Liberal thinking of the prince from the reigning Yam Tuan Negeri Sembilan household should be more democratized in his sought for information from the perspective of the truth and accuracy, rather than personal interpretations and dangerous assumptions.
Battle for democracy continues
SEPTEMBER 20, 2013
SEPT 20 — The death of a polarising figure can harden opinions held while the person was alive. When Baroness Thatcher passed away earlier this year, some Britons celebrated in the streets with the ditty Ding Dong! The Witch is Dead while others solemnly sang I Vow to Thee, My Country as they followed her ceremonial funeral.
History is replete with leaders who can be viewed as heroes or villains, even centuries later.
Similarly, the death of Chin Peng in Bangkok on September 16 has triggered a reprise of arguments about the man and his legacy. I’d like to reiterate four points I’ve made before.
Firstly, all Malaysians should respect the emotions of those who lost relatives during our various conflicts (including the Emergency), and more generally pay tribute to those who died defending our land throughout history (including members of the Malayan People’s Anti-Japanese Army).
Secondly, Merdeka was achieved on August 31, 1957, with a democratically legitimate government in place, but the Communist Party of Malaya continued to wage a campaign of violence in the independent Federation of Malaya. Responsibility for many of the acts of terror and resultant deaths ultimately lay with its leader, Chin Peng.
This is important, because those who claim a parallel to the forgiveness towards Germany or Japan for past transgressions fail to distinguish between a national or institutional collective responsibility and individual responsibility. There are very different leaders in those countries today, and even the present Communist Party of
China is hardly like it was under Chairman Mao (symmetrically, Umno today is hardly like it was under Tunku Abdul Rahman), but individuals remain even if institutions change: last month, a nonagenarian former Nazi bodyguard was awaiting trial for acts committed 70 years ago.

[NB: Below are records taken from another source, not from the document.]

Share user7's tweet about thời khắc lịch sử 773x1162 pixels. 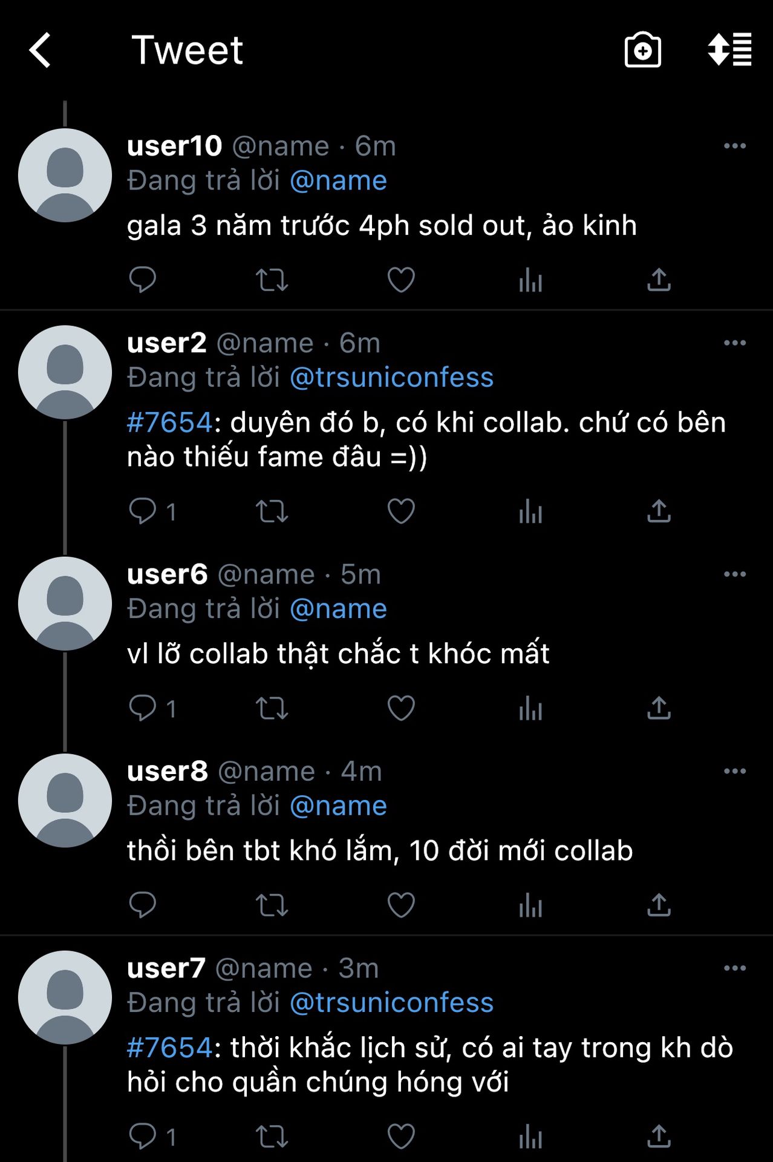click(659, 1137)
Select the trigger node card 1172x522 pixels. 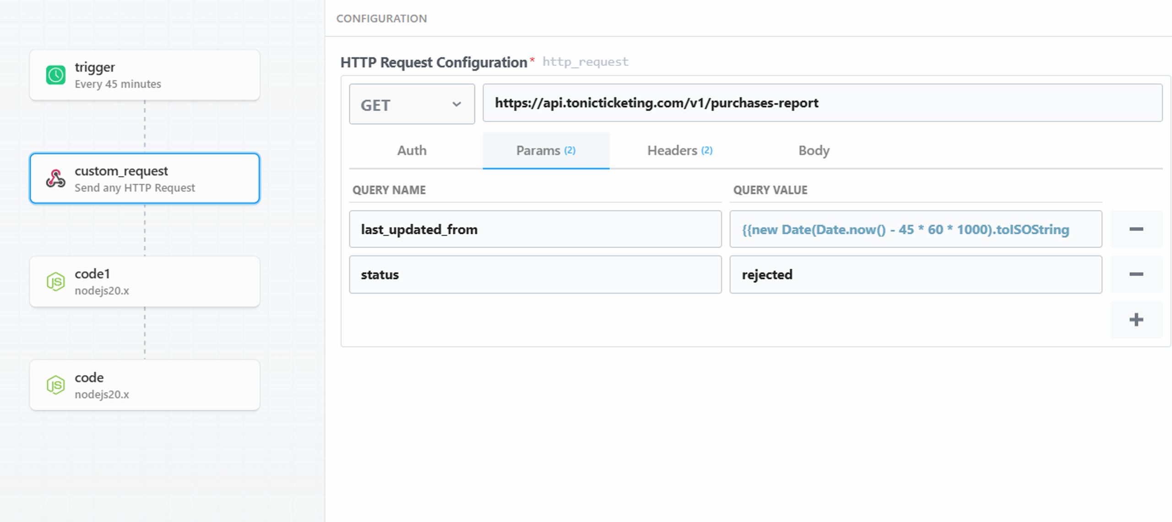click(144, 75)
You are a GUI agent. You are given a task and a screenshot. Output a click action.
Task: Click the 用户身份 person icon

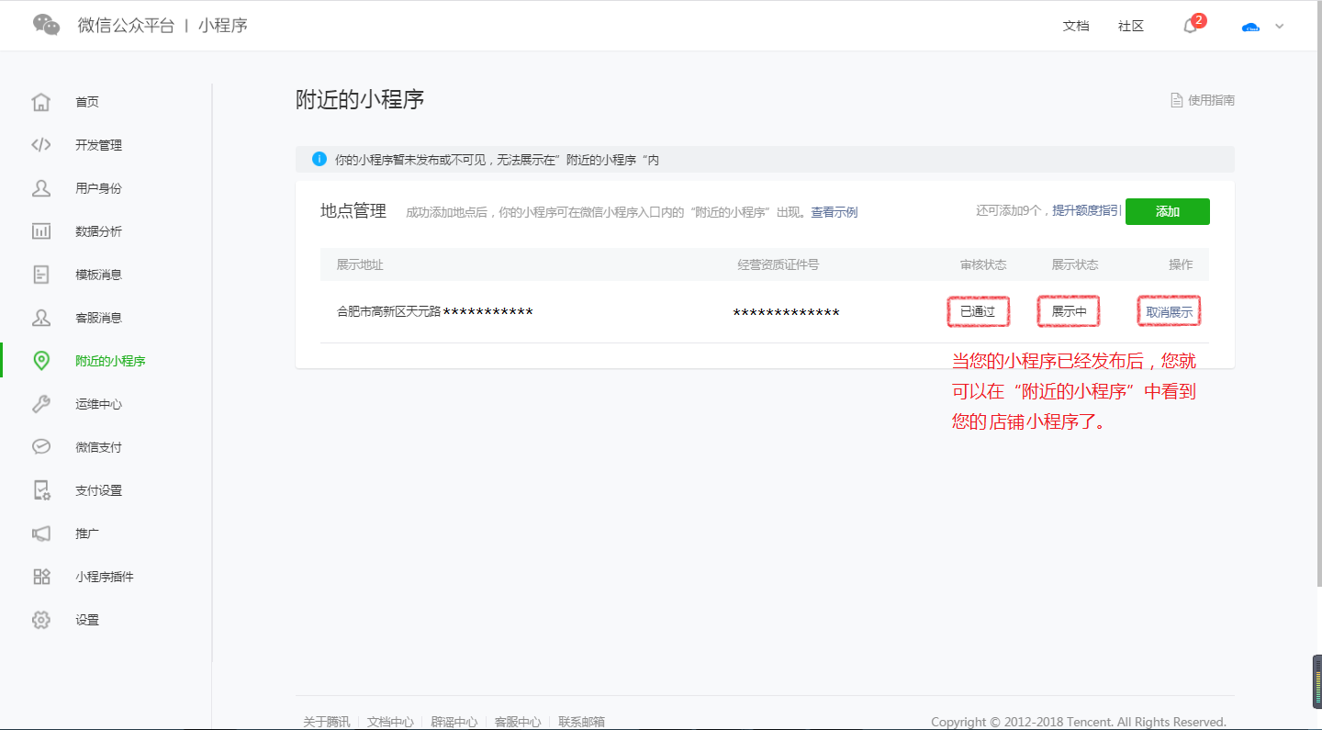pyautogui.click(x=41, y=187)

Having said that, and thirdly, emotions should be separated from the legal aspects. If the Malaysian government made an agreement with the CPM concerning the right of party members to live in Malaysia, it should have been honoured. A democracy that fails to practise this basic element of rule of law tarnishes its reputation and damages its institutions. Worse still is the selective application of the agreement, especially on racial grounds.
Fourthly, much of today’s distortion and polarisation stems from ever-increasing political interference in the teaching of history. Some astonishing obituaries label Chin Peng a national hero simply because of his fight against the Japanese that got him appointed an OBE, completely ignoring his post-Merdeka record.
The reason why many people enthusiastically accept this truncated story is because they revile what they see as the government’s version of history, stuffed down their throats for political purposes. It encourages the attitude that whatever contradicts the government narrative must be correct. And so today, any government reference to history is met with scepticism and quickly divides citizens.
That is why the formulation of the history curriculum needs to be completely overhauled. The first priority is to erase the notion that history is merely about the memorisation of names and dates, and then politicians must be removed from the process of determining what should be taught. If this means competing versions of history emerge, then so be it. Citizens must be allowed to make up their own minds based on evidence: it is condescending to think otherwise. Genuine patriotism cannot exist if it is not voluntary.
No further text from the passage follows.